I heavily rely on my website to help promote my show and to showcase myself to potential clients and if this isn’t working then neither am I. Recently my site was infected with a malware virus and I was contacted by Google (on Christmas day) to tell me it was being removed until it was fixed. I spent the Christmas break frantically trying to rebuild it from scratch. Two weeks later it was reinfected again and removed from Google once more. Since it was reinstated my site has struggled to gain the same ranking position it had previously and this has really affected my bookings this year.
Being self-employed this is a very worrying prospect. I’ve spent months trying to get my site back to where it was before it was destroyed but this is proving difficult for me. It’s been a huge learning curve as well as seeing how others promote themselves too. Success now seems to be measured by Google rankings with so many people trying to stand out from the rest. Selling yourself as the product takes a lot of self-belief but how can you sell a product if you don’t believe in it yourself…? Being a bit of a perfectionist I always see the flaws in the photographs and hear the bum notes in the songs. I’ve also been advised to make some videos to help with my website but I’d just think I look and sound terrible. Am I the same as everyone else doing this…?

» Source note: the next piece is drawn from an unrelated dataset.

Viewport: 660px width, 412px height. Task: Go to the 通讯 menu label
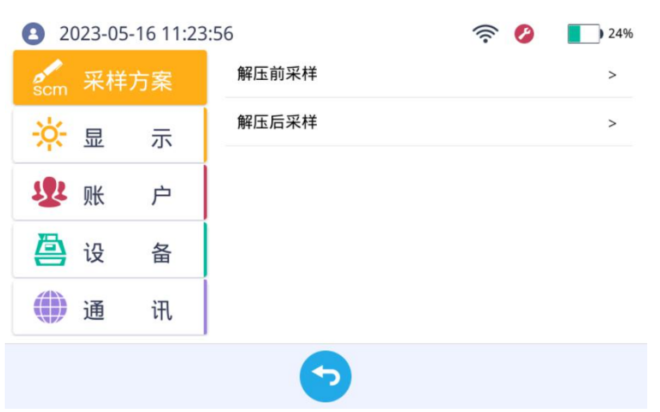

I know that not believing in myself will get me nowhere because if I don’t no one else will neither. I’ll have to try and overcome these issues so I can help promote my show and start to fill my diary again. I hope this will help me see myself as my clients do and challenge me once again to be the best I can be. I also hope it inspires others who may have similar doubts to try and overcome them too.
“Doubt kills more dreams than failure ever will.”